Roasted malts for toasty days

Summertime is the right time for stouts, too

Beer-drinking conventions call for heavy, dark beers, high in sugar and alcohol in the winter and lighter beers like pilsners, kolsches, sours and IPAs in the summer. This makes intuitive sense. Dark beers—and I’m thinking especially of stouts—can taste and look like chocolate pudding or fudge, typically desserts we consume in the winter. On the other hand, crisp, lighter styles might resemble thirst-quenching lemonade, ideal for baking-hot afternoons.

But stouts can and do have a valid place in summertime drinking. They can even be refreshing. Moreover, stouts vary. While giant stouts high in alcohol and aged in booze barrels gain the most attention in their category on social media, they are almost cloyingly sweet and filling.
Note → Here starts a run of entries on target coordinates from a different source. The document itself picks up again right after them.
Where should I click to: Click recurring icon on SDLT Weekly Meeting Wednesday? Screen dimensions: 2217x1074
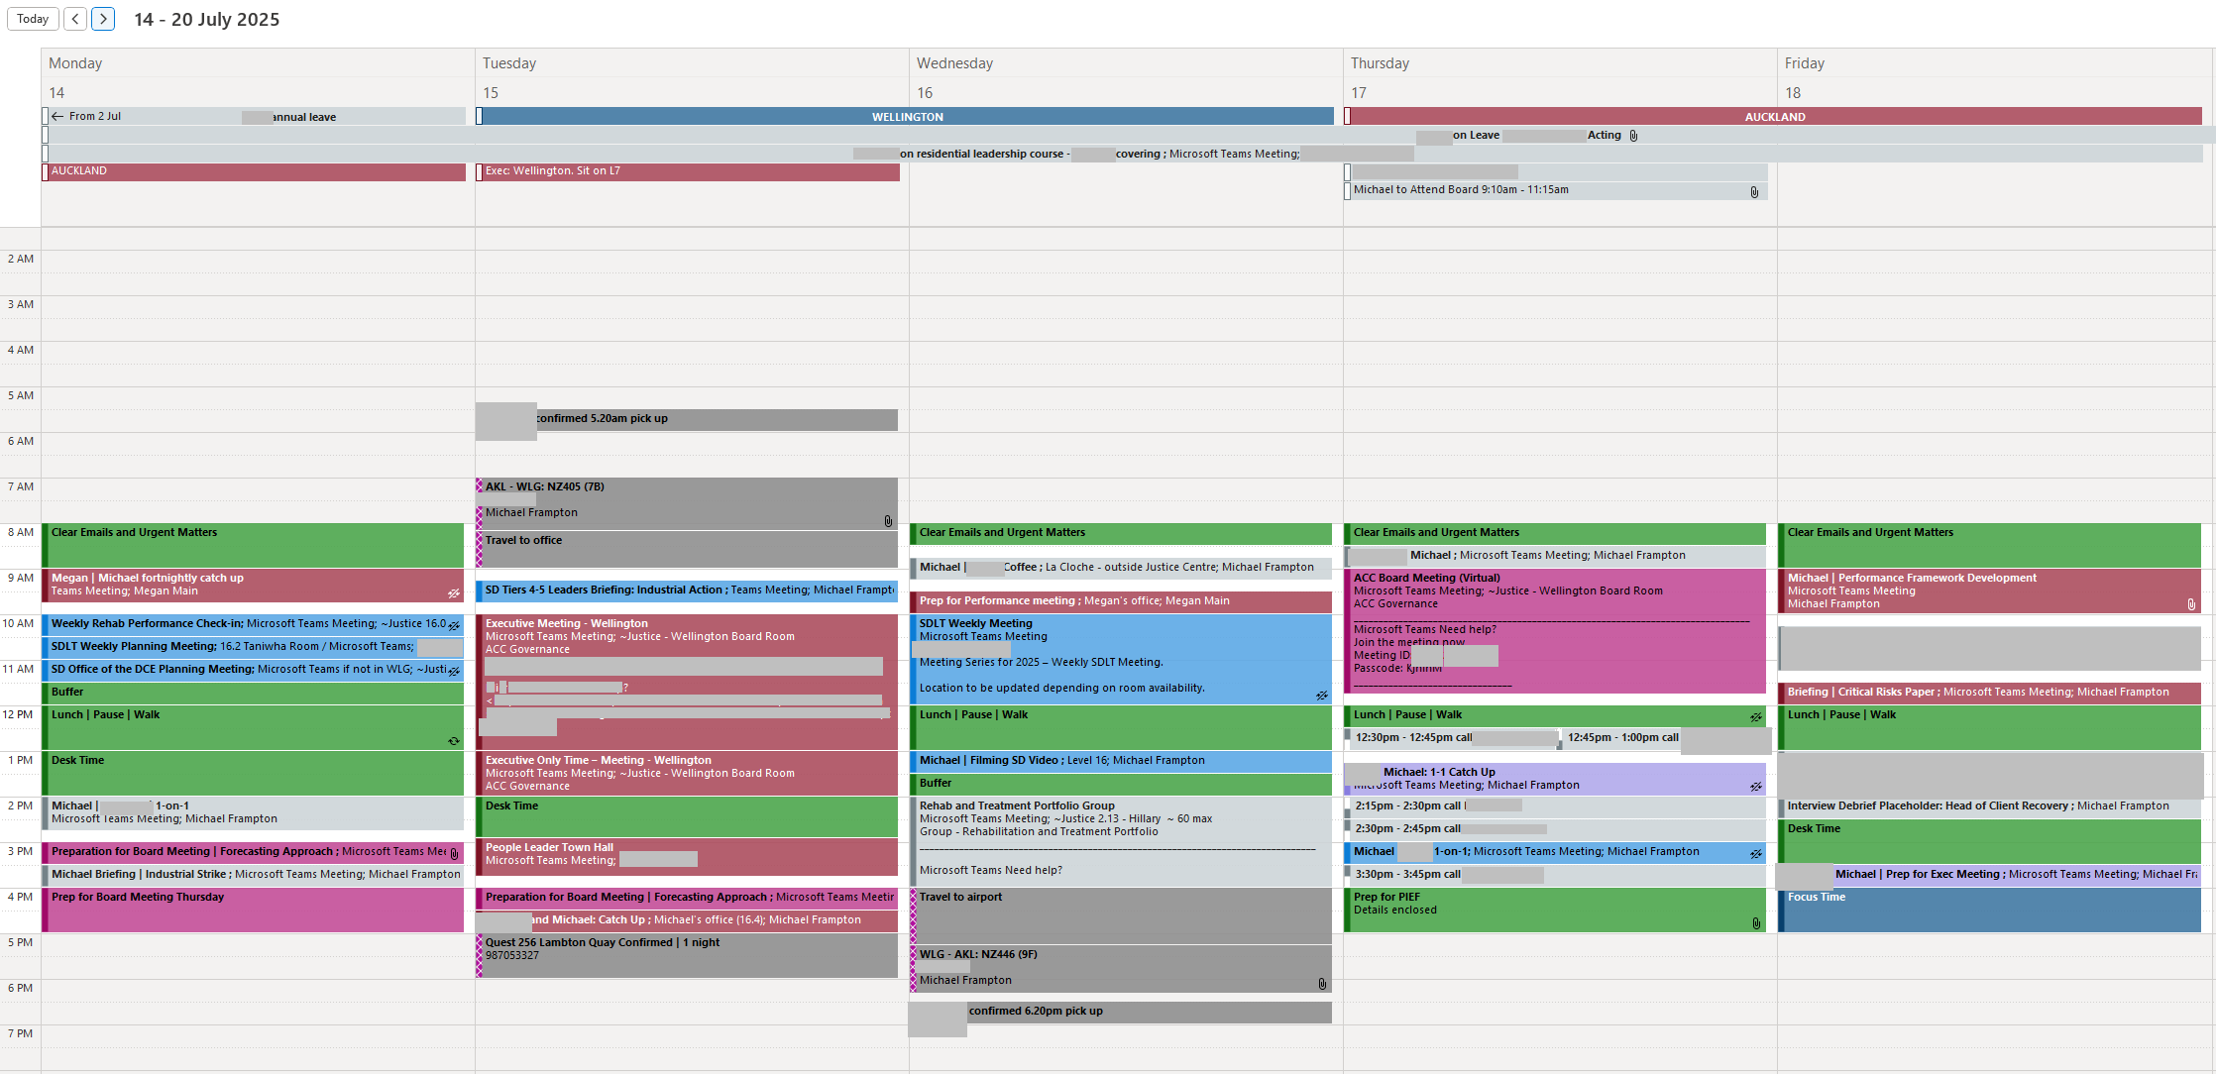[x=1321, y=696]
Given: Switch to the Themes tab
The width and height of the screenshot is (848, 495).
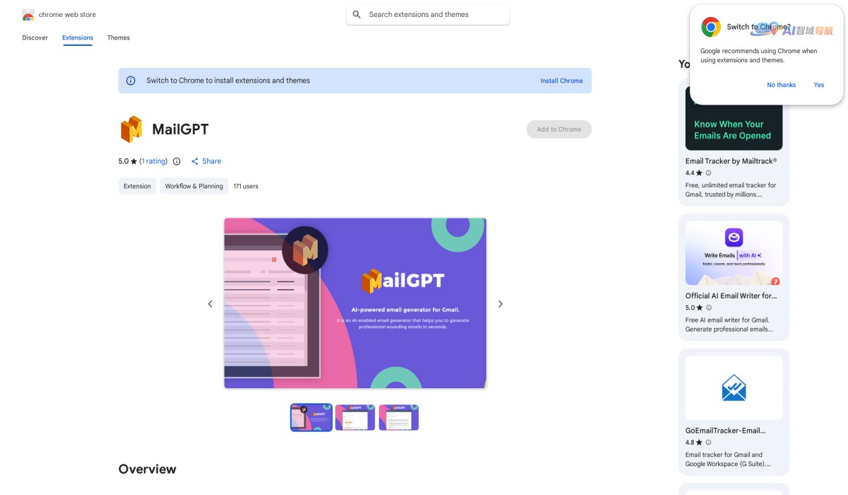Looking at the screenshot, I should [x=118, y=37].
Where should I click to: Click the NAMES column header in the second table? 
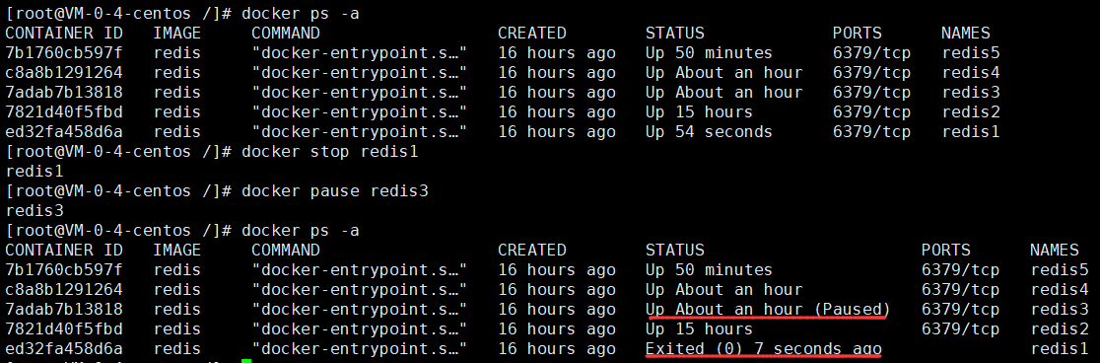click(1055, 250)
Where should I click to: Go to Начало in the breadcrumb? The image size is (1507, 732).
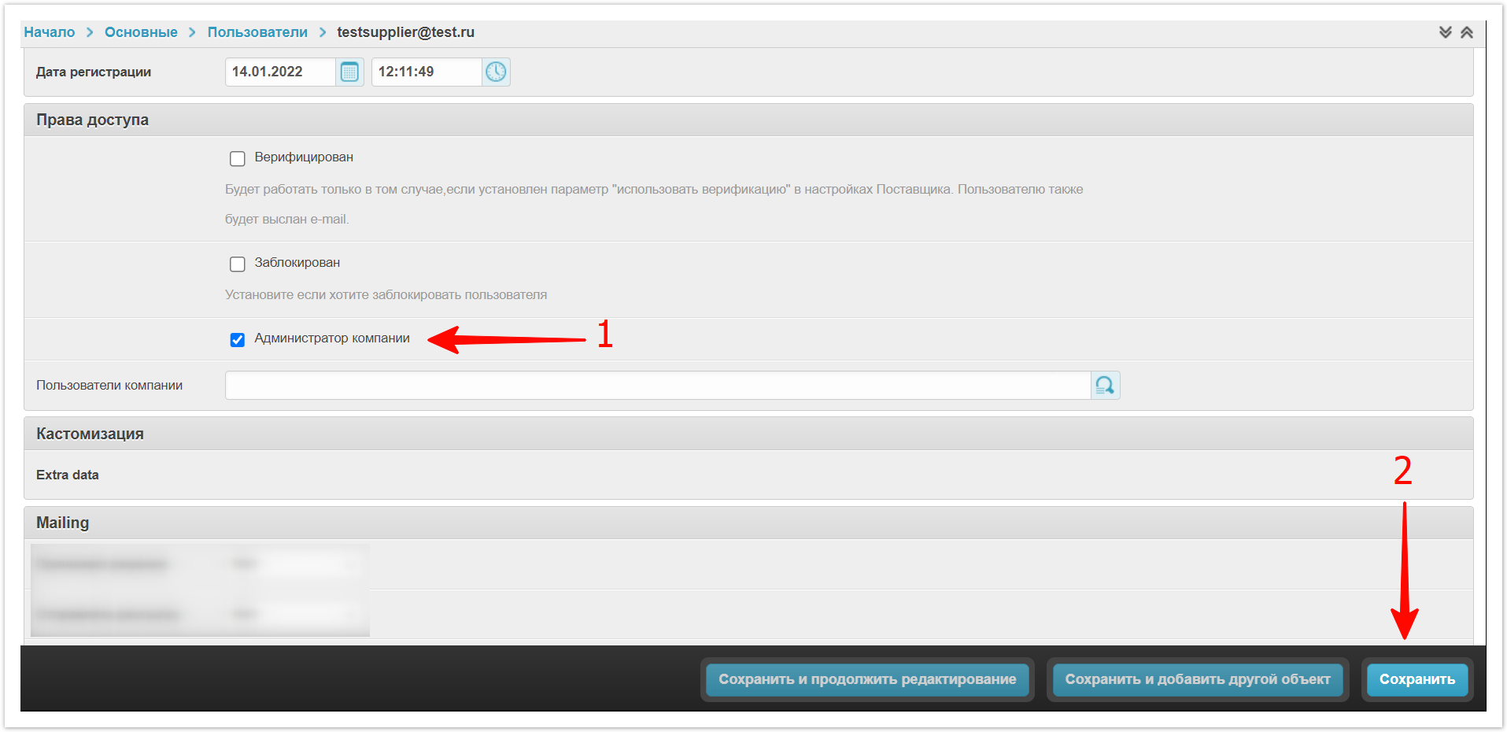(49, 32)
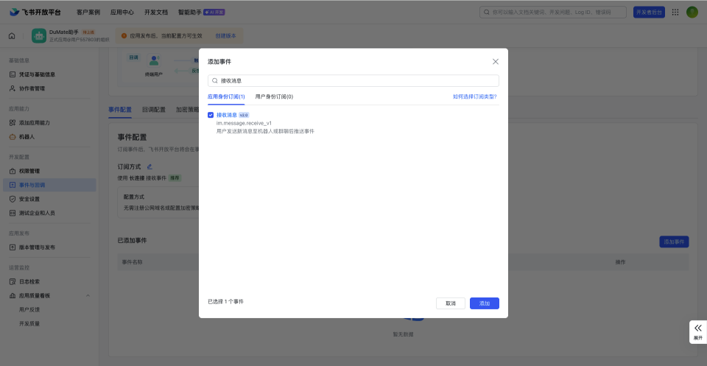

More subdued stouts, including many made by Nor Cal breweries, are just as good—and arguably better. They are also deceptively light and easy-drinking, with their rich, roasty flavors belying the fact that 12 ounces of low-alcohol stout have no more calories than, say, a session IPA.

At Moylan’s Brewing Co. in Novato, a 22-ounce bottle of Dragoons Dry Irish Stout runs just 5 percent alcohol by volume (ABV), has hearty flavors of coffee and roasted grain, and settles into a glass beneath a thick head of foam.

In Fort Bragg, North Coast Brewing Co.’s Old No. 38 Stout is made in the tradition of dry Irish stouts. It runs 5.4 percent ABV, has plenty of flavor, but won’t fill you up. And Anderson Valley Brewing Co.’s Barney Flats Oatmeal Stout, at 5.8 percent, is another light beer in flavorful disguise.

At Sierra Nevada Brewing Co., its year-round stout was actually the first beer that the Chico brewery ever produced. At 5.8 percent ABV, it’s in the same realm as the warm-weather fave, Summerfest (5.0), and the same strength as the flagship Pale Ale (also 5.8). And both the smooth, roasted-malt flavored stout and the somewhat more mild porter (5.6 ABV) are two dark beers that pair as well with summer as the colder seasons.

If you’re thinking that these beers, brewed in northern European traditions, hardly make a case for drinking stouts in the summer, consider that there is even a style of beer called the tropical stout. Represented by a handful of commercial products—Lion Stout, from Sri Lanka, and Dragon Stout, from Jamaica (brewed by Desnoes and Geddes, makers of Red Stripe), for instance—these beers are made with lager yeasts at relatively high temperatures and are brewed to be slightly sweet and fruity.

But not every stout is suited for summertime drinking, as there is some logic to the guidelines of drinking lighter beers in hot weather and saving the big guns for winter. Indeed, I was taken aback to receive an email notification last week that Trillium Brewing Co., in Massachusetts, was about to release Coconut Cake, an imperial stout brewed with coconut and vanilla. It almost makes me sweat just to ponder a pint of this 13.5 ABV beer—part of a dubious substyle known as “pastry stouts”—on a hot August evening. I’ll save dessert beers for Christmastime (and even then, just a sip will do).

For now, and through the summer, traditional stouts will find a place in my beer rotation.